# Weighted residual empirical processes in semi-parametric copula adjusted for regression

**YoungStatS**, and kindly contributed to R-bloggers]. (You can report issue about the content on this page here)

Want to share your content on R-bloggers? click here if you have a blog, or here if you don't.

# Overview

In this post we first review the concept of semi-parametric copula and the accompanying estimation procedure of pseudo-likelihood estimation (PLE). We then generalize the estimation problem to the setting where the copula signal is hidden in a semi- or non-parametric regression model. Under this setting we have to base the PLE on the residuals. The particular challenge of the diverging score function is handled via the technique of the weighted residual empirical processes.

# The semi-parametric copula model

Copula has been a popular method to model multivariate dependence
structure since its introduction in Sklar (1959).
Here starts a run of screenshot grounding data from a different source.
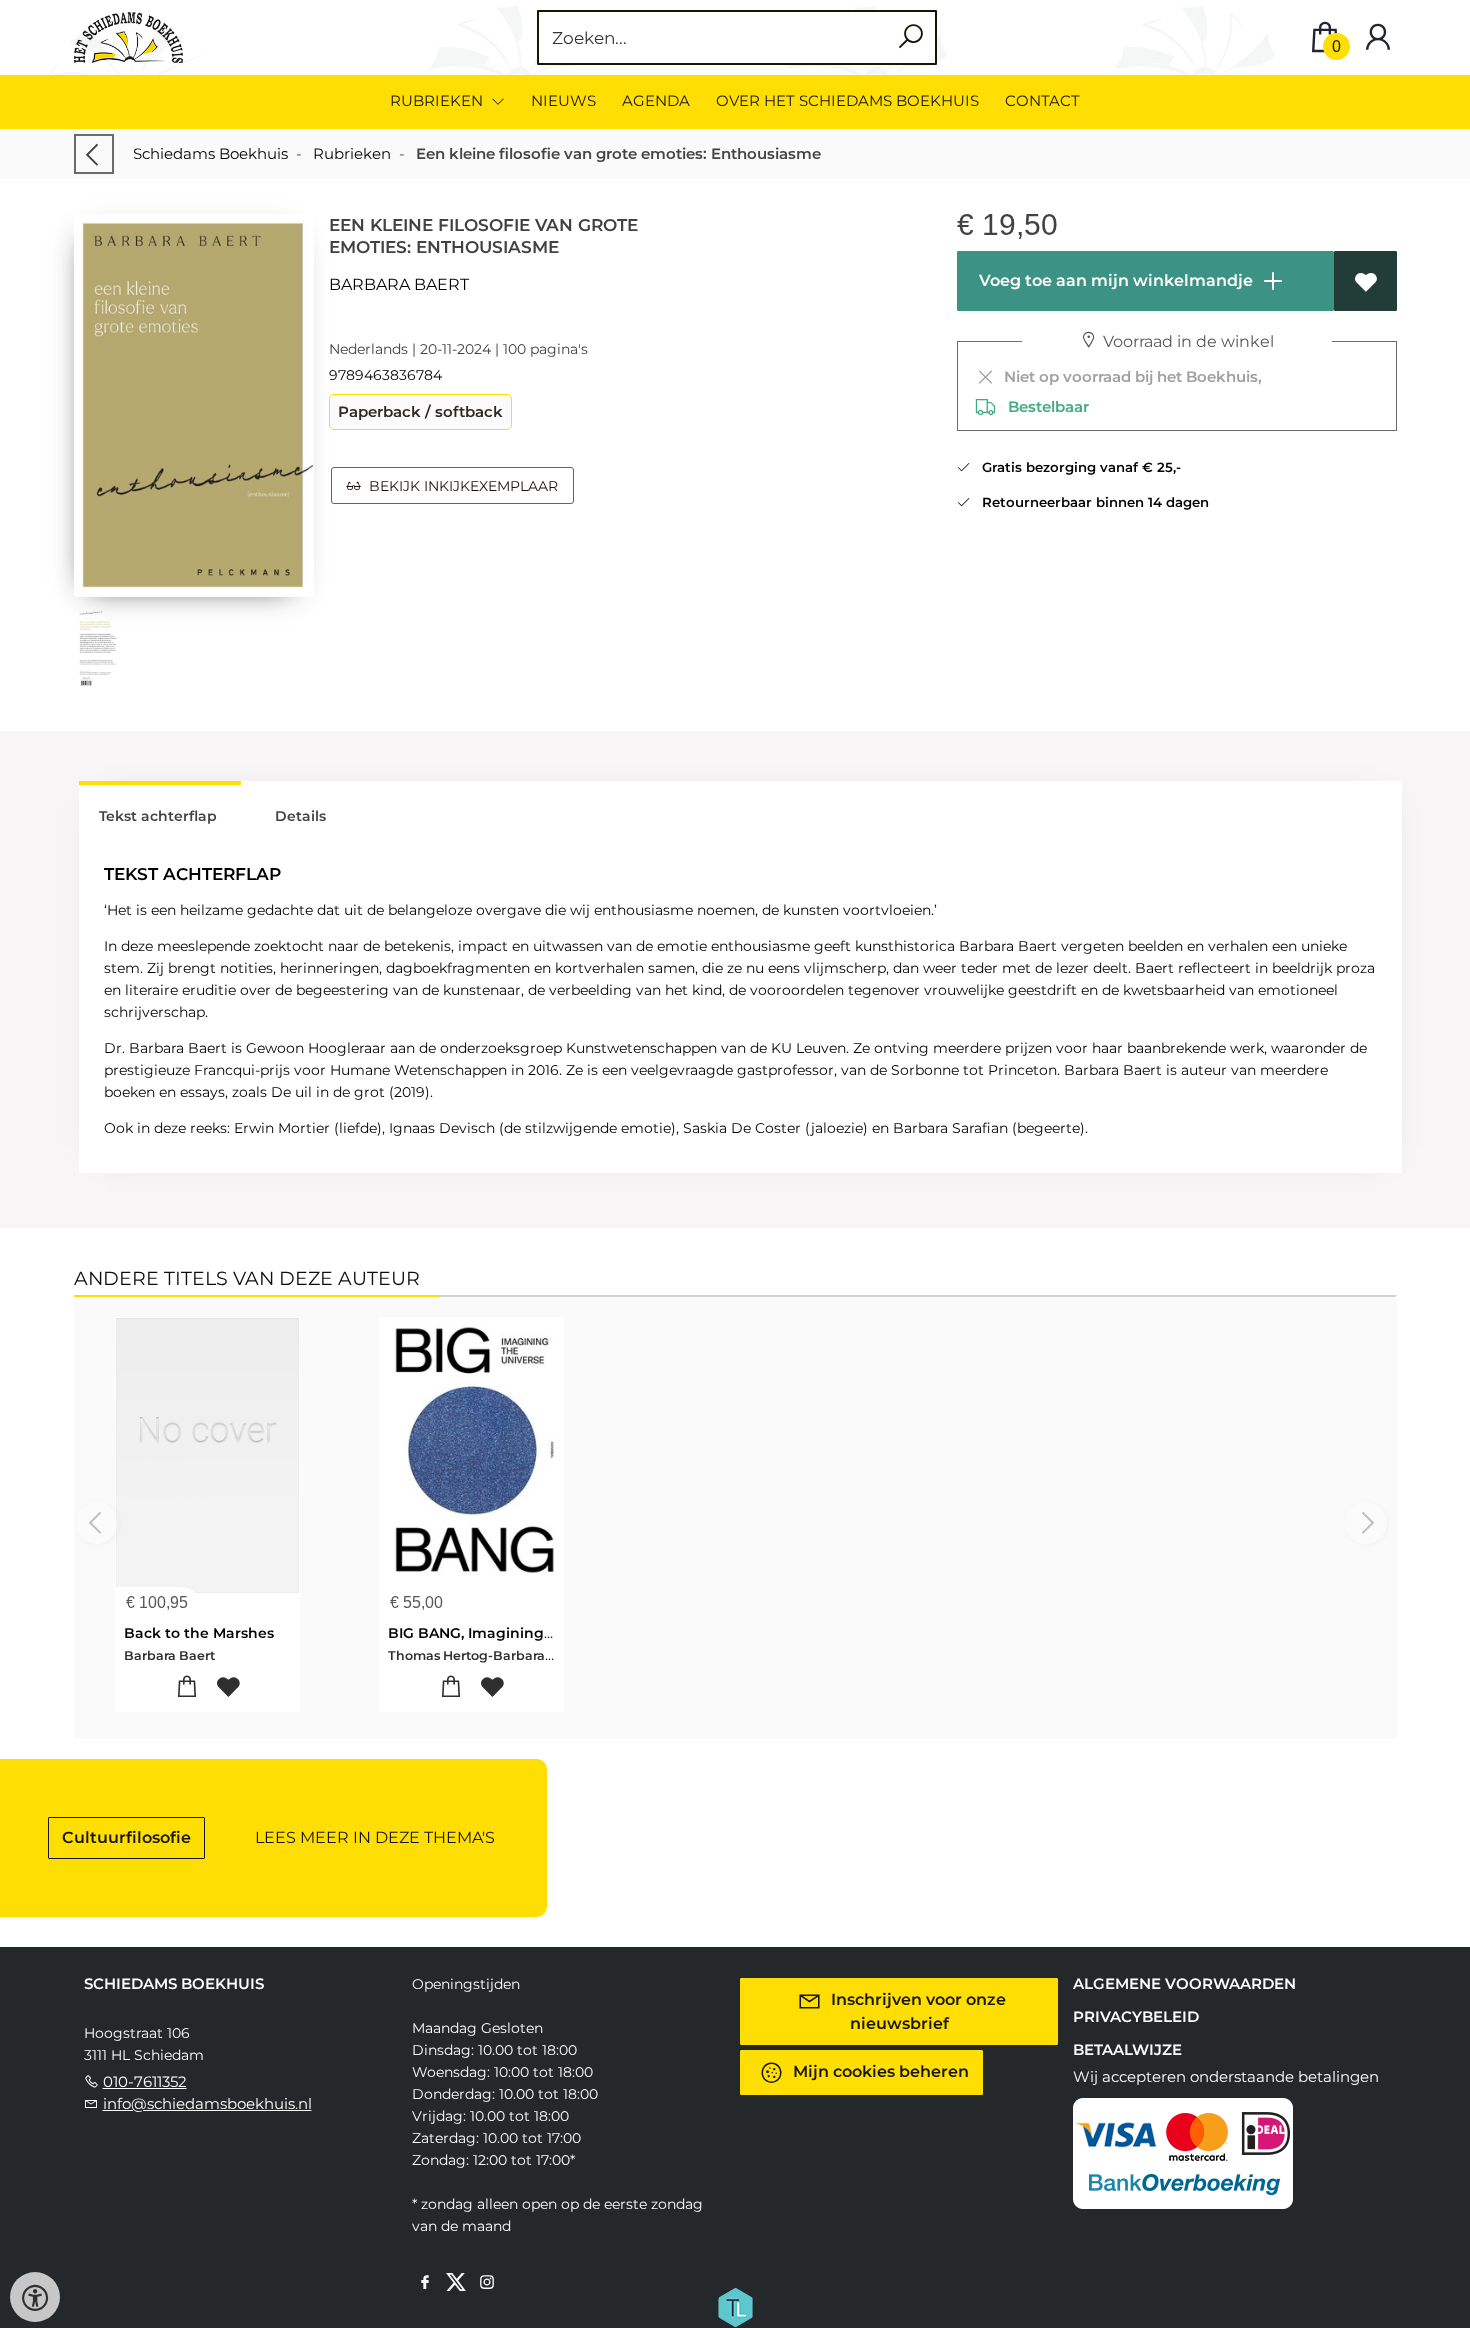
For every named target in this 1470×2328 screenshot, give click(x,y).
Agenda (656, 100)
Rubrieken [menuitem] (438, 100)
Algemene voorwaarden (1184, 1983)
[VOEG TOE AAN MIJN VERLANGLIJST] (1365, 281)
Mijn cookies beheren (879, 2071)
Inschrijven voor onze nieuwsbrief (916, 2011)
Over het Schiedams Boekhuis (847, 100)
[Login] (1378, 37)
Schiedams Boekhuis (210, 153)
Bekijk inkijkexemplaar (459, 486)
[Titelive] (735, 2306)
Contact (1042, 100)
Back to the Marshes (199, 1633)
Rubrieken (352, 153)
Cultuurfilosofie (126, 1837)
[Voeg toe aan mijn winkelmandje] (186, 1687)
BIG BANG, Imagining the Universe (514, 1633)
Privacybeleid (1136, 2016)
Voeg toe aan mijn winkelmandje (1114, 280)
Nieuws (563, 100)
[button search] (910, 37)
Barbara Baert (399, 284)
Consider a random vector
\(\mathbf{E}=(E_1,\dots,E_p)^\top\in\mathbb{R}^p\) with joint distribution function
\(H\); we assume throughout that \(E_k\), \(k\in\{1,\dots,p\}\) has absolutely
continuous marginal distribution function \(F_k\). Then the *copula* \(C\)
associated with \(\mathbf{E}\) is the joint distribution function of the
marginally transformed random vector \((F_1(E_1),\dots,F_p(E_p))^\top\).
It is clear from this definition that \(C\) itself is always a
distribution supported on the unit hypercube \([0,1]^p\), and \(C\) always
has *uniform marginals* supported on \([0,1]\) whatever the marginals of
\(\mathbf{E}\) may be. (The explicit form of \(C\) follows from the Sklar’s
theorem, for instance Corollary 2.10.10 in Nelsen (2006):
\(C(\mathbf{u}) = H(F_1^{\leftarrow}(u_1),\dots,F_p^{\leftarrow}(u_p))\) for
\(F_k^{\leftarrow}\) the inverse of \(F_k\) and
\(\mathbf{u} = (u_1,\dots,u_p)^\top\in[0,1]^p\).) Furthermore, by the *invariance
property*, if \(g_1,\dots,g_p\) are univariate strictly increasing
functions, then \(\mathbf{E}\) and its marginally transformed version
\((g_1(E_1),\dots,g_p(E_p))^\top\) will admit the copula.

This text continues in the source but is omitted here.